Offering of services without actual use does not qualify as use for basis of registration

United States of America

In a precedential ruling, the Federal Circuit has held that the advertising or offering of a service, without actually providing the service, cannot constitute use in commerce sufficient to support a service mark registration (Couture v Playdom Inc (No 2014-1480, March 2 2015)).

As noted by the Federal Circuit, its decision is consistent with decisions in the Second, Fourth and Eighth Circuits, which have similarly held that actual provision of services is required for use in commerce of a service mark. The Federal Circuit clarified that its prior decision in Aycock Eng’g Inc v Airflite Inc, which held that “at the very least, in order for an applicant to meet the use requirement, there must be an open and notorious public offering of the services”, did not suggest that an open and notorious offering alone was sufficient to establish use in commerce. Rather, services must have actually been rendered. Trademark rights in the United States arise under the Commerce Clause of the US Constitution and the Supreme Court long ago ruled that a trademark does not exist without use in commerce. In other words, if the mark is not associated with a product or a service, it simply does not exist.

In affirming the Trademark Trial and Appeal Board’s (TTAB) cancellation of the service mark PLAYDOM, the Federal Circuit held that the mark was void ab initio because the mark owner’s services were not being offered to the public as of the use-based application’s filing date, even though the mark owner had launched a website advertising those services. The mark owner, David Couture, filed his application in May 2008 seeking registration of PLAYDOM in connection with its writing and production services for the entertainment industry and claiming actual use under Section 1(a) of the Lanham Act. The mark was registered in January 2009.

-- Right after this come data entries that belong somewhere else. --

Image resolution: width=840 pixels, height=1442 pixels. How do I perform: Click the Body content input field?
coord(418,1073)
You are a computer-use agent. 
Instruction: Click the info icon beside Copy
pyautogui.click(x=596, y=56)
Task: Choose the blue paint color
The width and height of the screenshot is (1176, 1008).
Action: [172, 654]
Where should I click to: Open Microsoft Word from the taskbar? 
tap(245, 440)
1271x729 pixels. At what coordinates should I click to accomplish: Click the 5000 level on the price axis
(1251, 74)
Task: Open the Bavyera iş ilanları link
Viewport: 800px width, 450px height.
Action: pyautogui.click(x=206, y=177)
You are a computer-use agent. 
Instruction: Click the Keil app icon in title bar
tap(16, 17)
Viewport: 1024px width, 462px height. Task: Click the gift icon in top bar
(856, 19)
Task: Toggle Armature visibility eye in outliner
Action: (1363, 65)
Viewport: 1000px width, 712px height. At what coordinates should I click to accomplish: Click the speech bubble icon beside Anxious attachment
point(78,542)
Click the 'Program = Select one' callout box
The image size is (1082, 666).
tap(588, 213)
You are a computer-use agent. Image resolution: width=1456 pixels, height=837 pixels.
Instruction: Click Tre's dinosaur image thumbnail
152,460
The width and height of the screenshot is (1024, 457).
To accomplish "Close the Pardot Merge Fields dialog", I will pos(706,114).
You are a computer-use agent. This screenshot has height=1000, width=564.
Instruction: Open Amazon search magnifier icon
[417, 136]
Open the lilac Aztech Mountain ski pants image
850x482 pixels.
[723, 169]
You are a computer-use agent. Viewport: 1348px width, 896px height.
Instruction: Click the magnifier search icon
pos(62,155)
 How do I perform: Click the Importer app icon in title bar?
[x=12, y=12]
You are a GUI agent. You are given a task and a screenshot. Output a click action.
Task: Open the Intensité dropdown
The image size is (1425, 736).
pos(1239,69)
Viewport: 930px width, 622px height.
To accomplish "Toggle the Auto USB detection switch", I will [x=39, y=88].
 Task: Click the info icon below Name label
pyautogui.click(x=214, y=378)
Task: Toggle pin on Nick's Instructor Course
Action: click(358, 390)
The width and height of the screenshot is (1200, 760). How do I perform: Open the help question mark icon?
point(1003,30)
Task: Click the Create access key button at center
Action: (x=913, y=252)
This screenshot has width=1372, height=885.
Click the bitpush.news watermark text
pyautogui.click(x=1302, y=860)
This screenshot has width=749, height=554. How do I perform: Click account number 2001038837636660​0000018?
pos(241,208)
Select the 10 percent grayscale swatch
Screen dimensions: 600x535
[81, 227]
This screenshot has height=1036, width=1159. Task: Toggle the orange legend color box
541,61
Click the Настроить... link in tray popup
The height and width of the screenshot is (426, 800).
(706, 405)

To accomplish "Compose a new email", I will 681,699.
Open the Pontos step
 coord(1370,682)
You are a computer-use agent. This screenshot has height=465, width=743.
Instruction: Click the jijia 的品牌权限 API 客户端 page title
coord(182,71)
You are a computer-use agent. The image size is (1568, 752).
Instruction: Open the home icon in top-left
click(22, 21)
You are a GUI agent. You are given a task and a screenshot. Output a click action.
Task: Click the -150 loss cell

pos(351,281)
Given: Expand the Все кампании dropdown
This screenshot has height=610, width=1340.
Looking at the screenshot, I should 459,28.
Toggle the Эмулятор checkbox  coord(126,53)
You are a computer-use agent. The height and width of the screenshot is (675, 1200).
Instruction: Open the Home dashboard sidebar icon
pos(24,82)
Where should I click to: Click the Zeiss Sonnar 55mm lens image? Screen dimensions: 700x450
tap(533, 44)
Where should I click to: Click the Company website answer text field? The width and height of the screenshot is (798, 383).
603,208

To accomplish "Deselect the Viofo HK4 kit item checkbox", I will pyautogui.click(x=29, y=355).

In February 2009 just one month later, the online social network game developer Playdom Inc filed an application to register an identical mark in connection with gaming software and related goods and services, claiming an intent to use under Section 1(b) of the Lanham Act. Playdom’s application was denied based on likelihood of confusion with Couture’s mark as registered. Rather than challenging the denial at the Trademark Office, Playdom petitioned to cancel Couture’s registration, arguing that it was invalid because Couture had not used the mark in commerce as of the date of his application. Evidence regarding the issue of use included a letter wherein Couture stated that “upon request” he would be “willing and capable of performing all services listed in [his] trademark registration”, as well as his testimony that he had only one client, and that he had billed it for the first time in March 2010, almost two years after the trademark registration. The TTAB cancelled the registration, holding that “the services identified in a use-based service mark application must be rendered before the filing of a service mark application”. 

The TTAB, as confirmed by the Federal Circuit, similarly denied Couture’s request to amend the trademark registration basis to an intent-to-use application, noting that a request to change the basis of an application must be filed before the registration is issued.

Had Couture filed his application based on an intent to use, the May 2008 filing date would have been Couture’s “constructive use” date for purposes of priority, allowing him to extend his time to file a statement of use until he actually rendered the services in 2010.